ASSIGNMENT ::
The expected output is the data itself, duplicated in full.

SUPPLIED INFORMATION ::
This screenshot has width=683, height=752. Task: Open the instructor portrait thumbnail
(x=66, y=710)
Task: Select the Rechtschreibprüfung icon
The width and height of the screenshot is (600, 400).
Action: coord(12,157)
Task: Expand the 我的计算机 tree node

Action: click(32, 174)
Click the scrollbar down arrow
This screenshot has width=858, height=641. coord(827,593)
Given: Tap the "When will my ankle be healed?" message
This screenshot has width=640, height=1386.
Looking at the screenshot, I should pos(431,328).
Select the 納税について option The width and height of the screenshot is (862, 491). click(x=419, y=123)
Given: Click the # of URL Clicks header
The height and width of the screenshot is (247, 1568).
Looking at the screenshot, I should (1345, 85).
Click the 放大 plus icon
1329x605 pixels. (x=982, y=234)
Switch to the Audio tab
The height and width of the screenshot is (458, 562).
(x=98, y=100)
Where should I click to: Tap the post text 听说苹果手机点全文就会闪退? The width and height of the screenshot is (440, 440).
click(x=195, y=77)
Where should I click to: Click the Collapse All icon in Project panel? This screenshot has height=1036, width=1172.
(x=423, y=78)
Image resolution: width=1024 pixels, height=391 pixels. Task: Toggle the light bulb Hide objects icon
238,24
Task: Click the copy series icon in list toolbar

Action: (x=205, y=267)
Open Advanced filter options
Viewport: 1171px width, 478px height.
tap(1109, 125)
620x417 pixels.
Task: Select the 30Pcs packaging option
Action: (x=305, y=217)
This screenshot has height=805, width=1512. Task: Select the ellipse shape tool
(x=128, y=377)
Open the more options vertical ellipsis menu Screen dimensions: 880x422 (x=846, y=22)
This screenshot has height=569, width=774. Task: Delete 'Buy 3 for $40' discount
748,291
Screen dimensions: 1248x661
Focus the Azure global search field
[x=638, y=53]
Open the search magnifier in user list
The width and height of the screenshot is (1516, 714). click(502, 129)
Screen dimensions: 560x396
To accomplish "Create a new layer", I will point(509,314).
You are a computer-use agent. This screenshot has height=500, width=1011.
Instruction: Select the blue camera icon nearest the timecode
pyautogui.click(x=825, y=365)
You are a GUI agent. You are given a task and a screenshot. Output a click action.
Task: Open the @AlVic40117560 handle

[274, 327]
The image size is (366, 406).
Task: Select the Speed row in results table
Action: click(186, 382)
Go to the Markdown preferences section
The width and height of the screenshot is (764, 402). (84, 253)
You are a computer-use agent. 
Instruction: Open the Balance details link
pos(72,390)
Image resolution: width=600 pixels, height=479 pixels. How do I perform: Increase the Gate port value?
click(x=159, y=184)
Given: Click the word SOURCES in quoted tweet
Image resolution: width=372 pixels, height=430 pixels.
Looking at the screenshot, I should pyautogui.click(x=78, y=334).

TASK RESULT ::
This screenshot has width=683, height=752. Task: Open the instructor portrait thumbnail
(x=66, y=710)
Task: Select the Rechtschreibprüfung icon
The width and height of the screenshot is (600, 400).
Action: coord(12,157)
Task: Expand the 我的计算机 tree node

Action: click(32, 174)
Click the scrollbar down arrow
This screenshot has width=858, height=641. coord(827,593)
Given: Tap the "When will my ankle be healed?" message
This screenshot has width=640, height=1386.
Looking at the screenshot, I should pos(431,328).
Select the 納税について option The width and height of the screenshot is (862, 491). click(x=419, y=123)
Given: Click the # of URL Clicks header
The height and width of the screenshot is (247, 1568).
Looking at the screenshot, I should (1345, 85).
Click the 放大 plus icon
1329x605 pixels. (x=982, y=234)
Switch to the Audio tab
The height and width of the screenshot is (458, 562).
(x=98, y=100)
Where should I click to: Tap the post text 听说苹果手机点全文就会闪退? The width and height of the screenshot is (440, 440).
click(x=195, y=77)
Where should I click to: Click the Collapse All icon in Project panel? This screenshot has height=1036, width=1172.
(x=423, y=78)
Image resolution: width=1024 pixels, height=391 pixels. Task: Toggle the light bulb Hide objects icon
238,24
Task: Click the copy series icon in list toolbar

Action: (x=205, y=267)
Open Advanced filter options
Viewport: 1171px width, 478px height.
tap(1109, 125)
620x417 pixels.
Task: Select the 30Pcs packaging option
Action: (x=305, y=217)
This screenshot has height=805, width=1512. Task: Select the ellipse shape tool
(x=128, y=377)
Open the more options vertical ellipsis menu Screen dimensions: 880x422 (x=846, y=22)
This screenshot has height=569, width=774. Task: Delete 'Buy 3 for $40' discount
748,291
Screen dimensions: 1248x661
Focus the Azure global search field
[x=638, y=53]
Open the search magnifier in user list
The width and height of the screenshot is (1516, 714). click(502, 129)
Screen dimensions: 560x396
To accomplish "Create a new layer", I will point(509,314).
You are a computer-use agent. This screenshot has height=500, width=1011.
Instruction: Select the blue camera icon nearest the timecode
pyautogui.click(x=825, y=365)
You are a GUI agent. You are given a task and a screenshot. Output a click action.
Task: Open the @AlVic40117560 handle

[274, 327]
The image size is (366, 406).
Task: Select the Speed row in results table
Action: click(186, 382)
Go to the Markdown preferences section
The width and height of the screenshot is (764, 402). (84, 253)
You are a computer-use agent. 
Instruction: Open the Balance details link
pos(72,390)
Image resolution: width=600 pixels, height=479 pixels. How do I perform: Increase the Gate port value?
click(x=159, y=184)
Given: Click the word SOURCES in quoted tweet
Image resolution: width=372 pixels, height=430 pixels.
Looking at the screenshot, I should pyautogui.click(x=78, y=334).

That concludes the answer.